The Dark Web Escalation Nobody Expected
Then came the part that shifts this from a supply chain story into something potentially historic.
After the LiteLLM hack, TeamPCP, the dark web forum BreachForums (operating under the Breached brand), and ransomware operator Vect announced a major partnership — inviting forum members to collaborate, with all 300,000+ users set to receive a personal Vect ransomware affiliate key.
"Today marks a historic moment for the underground community," posted one of the forum owners using the alias "vect." The alliance was separately confirmed on TeamPCP's Telegram channel and by the forum's moderator, HasanBroker, who called Vect "one of the most sophisticated ransomware programs I have seen."
The model here is historically unusual. Traditional ransomware-as-a-service operations kept their affiliate rosters tight — LockBit, for instance, had only opened 73 affiliate accounts before its disruption. Vect's approach eliminates the trust model entirely, handing tools to anyone. Researchers describe it as a "Levée en masse" — a mass mobilisation replacing a professional operation with a crowd. The upside for attackers is scale; the downside is unpredictability. Victims could face multiple extortion attempts from independent affiliates with no guarantee that data will ever actually be deleted.
Separately, TeamPCP is also actively collaborating with LAPSUS$, the extortion group, to leverage stolen data against victim organisations — adding a direct ransom demand dimension on top of the credential theft. The group is also believed to have compromised NPM packages containing a Python backdoor and a self-propagating worm, and deployed a Kubernetes node wiper against targets in Iran.

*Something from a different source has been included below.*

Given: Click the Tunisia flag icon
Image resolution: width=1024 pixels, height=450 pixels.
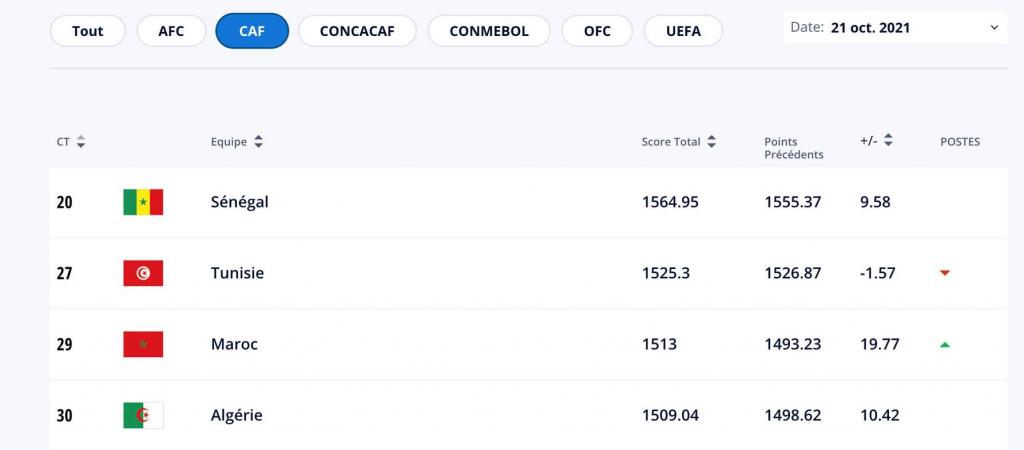Looking at the screenshot, I should pyautogui.click(x=143, y=273).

TeamPCP functions as a cloud-native cybercrime platform that leverages misconfigured Docker and Kubernetes APIs, Ray dashboards, Redis servers, and vulnerable React/Next.js applications as primary infection vectors. Their Telegram channel currently has over 700 members and regularly publishes stolen data from victims in the US, Canada, South Korea, Serbia, and the UAE.
What You Need to Do Right Now
If you run LiteLLM in any environment, the immediate priority is clear. Run pip show litellm | grep Version on every host, container, CI job, and developer machine. Version 1.82.8 is the higher-risk case — its malicious .pth file executes automatically when the Python interpreter starts, regardless of what the application imports. Even pip itself triggers it.
If you find 1.82.7 or 1.82.8, do not simply upgrade. The payload may have already run. Rotate every credential that was reachable from that environment — cloud provider keys, SSH keys, Kubernetes service account tokens, GitHub and npm tokens, database passwords, and any LLM provider API keys. Check for ~/.config/sysmon/sysmon.py, its corresponding systemd service, and look for node-setup-* pods in your Kubernetes kube-system namespace.
The Python Packaging Authority has issued an advisory urging that "any credentials available to the litellm environment may have been exposed, and should be revoked and rotated accordingly."
Version 1.82.6 is the last confirmed clean release. The attackers have already said they're not done. Take that at face value.